EXERCISE DESCRIPTION —
Copy out exactly the lines spanning the line with "Image resolution: width=457" to the line with "Image resolution: width=1459", inclusive, from the data underneath, with no pictures.

DATA SHOWN —
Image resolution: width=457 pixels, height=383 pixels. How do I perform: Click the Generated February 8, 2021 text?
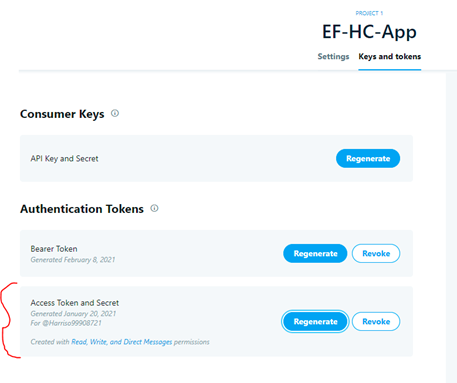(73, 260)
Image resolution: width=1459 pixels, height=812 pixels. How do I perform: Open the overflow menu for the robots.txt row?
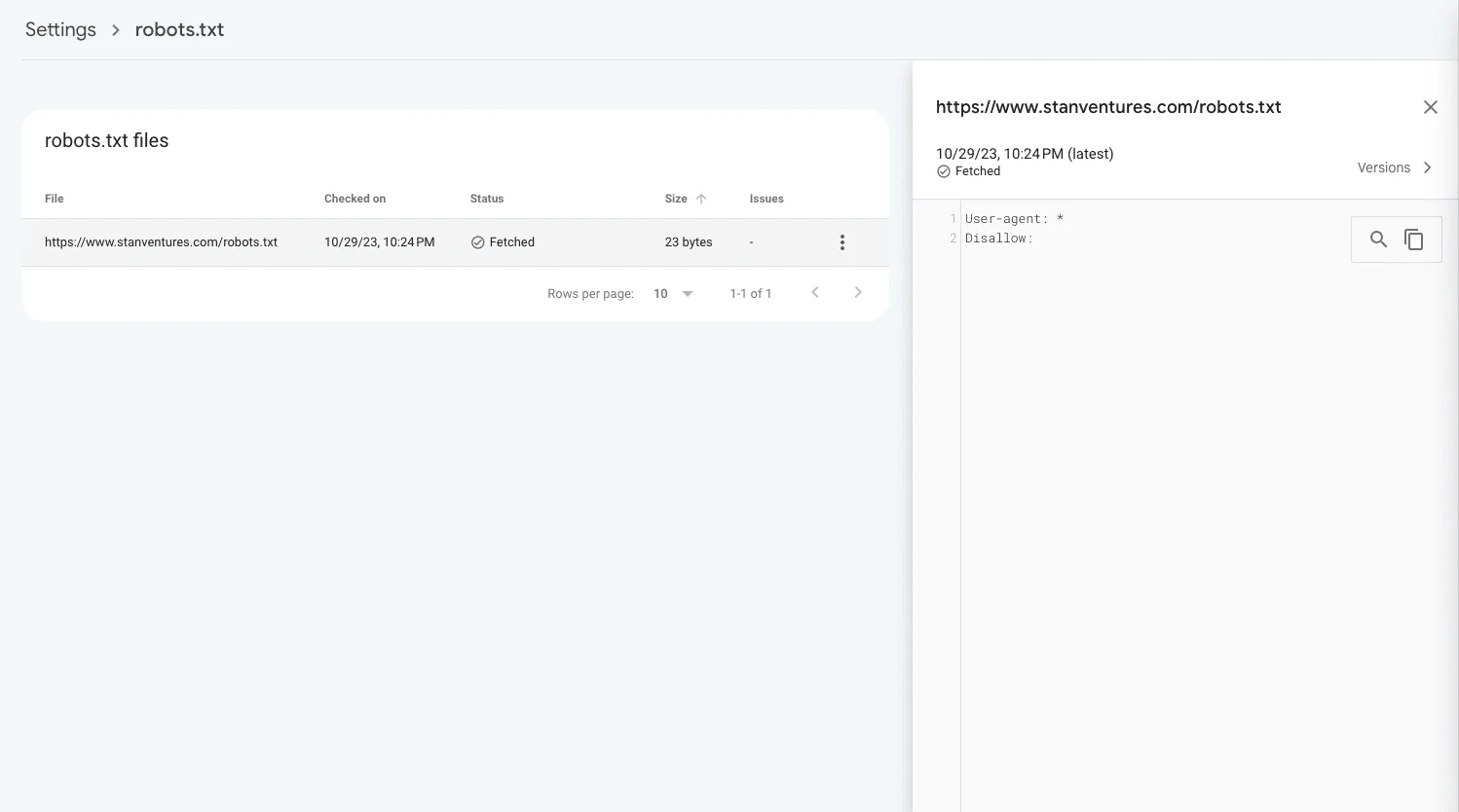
--
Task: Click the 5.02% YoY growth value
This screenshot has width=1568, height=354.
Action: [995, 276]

OUTPUT FOR THIS EXERCISE —
Image resolution: width=457 pixels, height=383 pixels. How do I perform: Click the Generated February 8, 2021 text?
(73, 260)
Image resolution: width=1459 pixels, height=812 pixels. How do I perform: Open the overflow menu for the robots.txt row?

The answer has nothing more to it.